[Data — start]

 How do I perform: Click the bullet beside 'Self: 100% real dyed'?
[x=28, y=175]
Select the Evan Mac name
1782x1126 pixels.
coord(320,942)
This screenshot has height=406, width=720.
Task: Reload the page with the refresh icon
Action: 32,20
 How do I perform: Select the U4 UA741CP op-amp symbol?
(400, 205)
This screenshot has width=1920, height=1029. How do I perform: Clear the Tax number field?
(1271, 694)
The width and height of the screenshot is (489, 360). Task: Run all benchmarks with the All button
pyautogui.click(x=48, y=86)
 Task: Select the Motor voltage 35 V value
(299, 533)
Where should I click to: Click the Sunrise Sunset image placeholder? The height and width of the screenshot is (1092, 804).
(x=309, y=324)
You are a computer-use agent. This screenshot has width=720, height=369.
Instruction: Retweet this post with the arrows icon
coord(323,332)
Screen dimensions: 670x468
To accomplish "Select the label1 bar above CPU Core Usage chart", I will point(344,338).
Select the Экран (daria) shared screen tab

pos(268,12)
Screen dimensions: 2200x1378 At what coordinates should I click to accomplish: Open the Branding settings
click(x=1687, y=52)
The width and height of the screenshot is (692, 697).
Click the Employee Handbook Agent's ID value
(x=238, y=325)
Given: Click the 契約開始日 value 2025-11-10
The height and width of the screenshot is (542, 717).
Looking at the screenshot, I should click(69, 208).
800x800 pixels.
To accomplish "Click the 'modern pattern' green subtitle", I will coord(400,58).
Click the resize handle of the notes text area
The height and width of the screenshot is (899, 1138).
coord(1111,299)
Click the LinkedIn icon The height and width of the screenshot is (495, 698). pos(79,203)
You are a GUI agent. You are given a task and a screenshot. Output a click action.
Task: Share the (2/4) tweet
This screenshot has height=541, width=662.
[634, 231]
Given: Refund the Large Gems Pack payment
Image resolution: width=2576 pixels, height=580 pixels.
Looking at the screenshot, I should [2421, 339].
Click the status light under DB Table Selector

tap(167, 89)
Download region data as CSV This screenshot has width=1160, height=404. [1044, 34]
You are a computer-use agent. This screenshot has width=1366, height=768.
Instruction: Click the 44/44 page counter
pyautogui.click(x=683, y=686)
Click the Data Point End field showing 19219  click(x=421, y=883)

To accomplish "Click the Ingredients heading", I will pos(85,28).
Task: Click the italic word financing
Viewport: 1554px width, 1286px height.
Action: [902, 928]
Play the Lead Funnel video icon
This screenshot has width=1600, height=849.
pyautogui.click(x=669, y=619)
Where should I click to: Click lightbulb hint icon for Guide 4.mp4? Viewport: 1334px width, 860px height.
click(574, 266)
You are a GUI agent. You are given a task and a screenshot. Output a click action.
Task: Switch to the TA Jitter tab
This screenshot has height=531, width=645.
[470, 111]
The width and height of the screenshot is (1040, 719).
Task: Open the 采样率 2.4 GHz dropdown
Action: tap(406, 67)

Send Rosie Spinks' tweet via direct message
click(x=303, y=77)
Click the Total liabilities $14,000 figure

[Data — finish]

▶ [Instructions for the task]
Write every record out again, unaltered.

▶ [Reply to the exercise]
 How do I perform: Click the bullet beside 'Self: 100% real dyed'?
[x=28, y=175]
Select the Evan Mac name
1782x1126 pixels.
coord(320,942)
This screenshot has height=406, width=720.
Task: Reload the page with the refresh icon
Action: 32,20
 How do I perform: Select the U4 UA741CP op-amp symbol?
(400, 205)
This screenshot has width=1920, height=1029. How do I perform: Clear the Tax number field?
(1271, 694)
The width and height of the screenshot is (489, 360). Task: Run all benchmarks with the All button
pyautogui.click(x=48, y=86)
 Task: Select the Motor voltage 35 V value
(299, 533)
Where should I click to: Click the Sunrise Sunset image placeholder? The height and width of the screenshot is (1092, 804).
(x=309, y=324)
You are a computer-use agent. This screenshot has width=720, height=369.
Instruction: Retweet this post with the arrows icon
coord(323,332)
Screen dimensions: 670x468
To accomplish "Select the label1 bar above CPU Core Usage chart", I will point(344,338).
Select the Экран (daria) shared screen tab

pos(268,12)
Screen dimensions: 2200x1378 At what coordinates should I click to accomplish: Open the Branding settings
click(x=1687, y=52)
The width and height of the screenshot is (692, 697).
Click the Employee Handbook Agent's ID value
(x=238, y=325)
Given: Click the 契約開始日 value 2025-11-10
The height and width of the screenshot is (542, 717).
Looking at the screenshot, I should click(69, 208).
800x800 pixels.
To accomplish "Click the 'modern pattern' green subtitle", I will coord(400,58).
Click the resize handle of the notes text area
The height and width of the screenshot is (899, 1138).
coord(1111,299)
Click the LinkedIn icon The height and width of the screenshot is (495, 698). pos(79,203)
You are a GUI agent. You are given a task and a screenshot. Output a click action.
Task: Share the (2/4) tweet
This screenshot has height=541, width=662.
[634, 231]
Given: Refund the Large Gems Pack payment
Image resolution: width=2576 pixels, height=580 pixels.
Looking at the screenshot, I should [2421, 339].
Click the status light under DB Table Selector

tap(167, 89)
Download region data as CSV This screenshot has width=1160, height=404. [1044, 34]
You are a computer-use agent. This screenshot has width=1366, height=768.
Instruction: Click the 44/44 page counter
pyautogui.click(x=683, y=686)
Click the Data Point End field showing 19219  click(x=421, y=883)

To accomplish "Click the Ingredients heading", I will pos(85,28).
Task: Click the italic word financing
Viewport: 1554px width, 1286px height.
Action: [902, 928]
Play the Lead Funnel video icon
This screenshot has width=1600, height=849.
pyautogui.click(x=669, y=619)
Where should I click to: Click lightbulb hint icon for Guide 4.mp4? Viewport: 1334px width, 860px height.
click(574, 266)
You are a GUI agent. You are given a task and a screenshot. Output a click action.
Task: Switch to the TA Jitter tab
This screenshot has height=531, width=645.
[470, 111]
The width and height of the screenshot is (1040, 719).
Task: Open the 采样率 2.4 GHz dropdown
Action: tap(406, 67)

Send Rosie Spinks' tweet via direct message
click(x=303, y=77)
Click the Total liabilities $14,000 figure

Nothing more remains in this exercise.